Campion-Vincent et Renard
Véronique Campion-Vincent et Jean-Bruno Renard sont des spécialistes des rumeurs et des légendes urbaines. C'est à l'occasion de la sortie de leur troisième ouvrage commun "100% RUMEURS" que nous les avons interviewés.Véronique Campion-Vincent est ingénieur de recherche au CNRS (1969-2000). Depuis 1976, elle analyse rumeurs et légendes contemporaines (particulièrement lâchers d’animaux sauvages, vols d’organes, mégacomplots) dans une perspective anthropologique.
Jean-Bruno Renard est professeur de sociologie à l’université Paul-Valéry – Montpellier 3. Ses travaux portent sur la culture populaire, les croyances fantastiques, les rumeurs et les légendes contemporaines.

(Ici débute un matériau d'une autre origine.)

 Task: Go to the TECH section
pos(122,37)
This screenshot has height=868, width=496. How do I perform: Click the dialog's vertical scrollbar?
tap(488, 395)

Il est spécialiste de la sociologie de l’imaginaire et de la sociologie des croyances.
[ Page de l'université ]
Nouvelle publication : 100% RUMEURS
Bonjour Véronique et Jean-Bruno, vous êtes le duo de choc francophone des légendes urbaines, comment est née et s’est développée votre collaboration ?
JBR : Notre collaboration est née en 1988 d’échanges de courrier à la suite de la publication de mon ouvrage Les Extraterrestres, une nouvelle croyance religieuse ?, puisque nous nous intéressions tous les deux aux croyances marginales contemporaines. Véronique m’a alors fait connaître les travaux anglo-saxons sur les légendes urbaines, encore très peu diffusés en France. Nous avons créé un réseau informel de recherche qui s’est concrétisé en janvier 1989 par une Journée d’études à la Maison des Sciences de l’Homme de Paris puis en 1990 par la codirection du numéro 52 de la revue Communications sur les « Rumeurs et légendes contemporaines ». Nous avons ensuite cosignés plusieurs ouvrages sur les légendes urbaines (Légendes urbaines en 1992, De source sûre en 2002, 100 % rumeurs en 2014, tous aux Éditions Payot).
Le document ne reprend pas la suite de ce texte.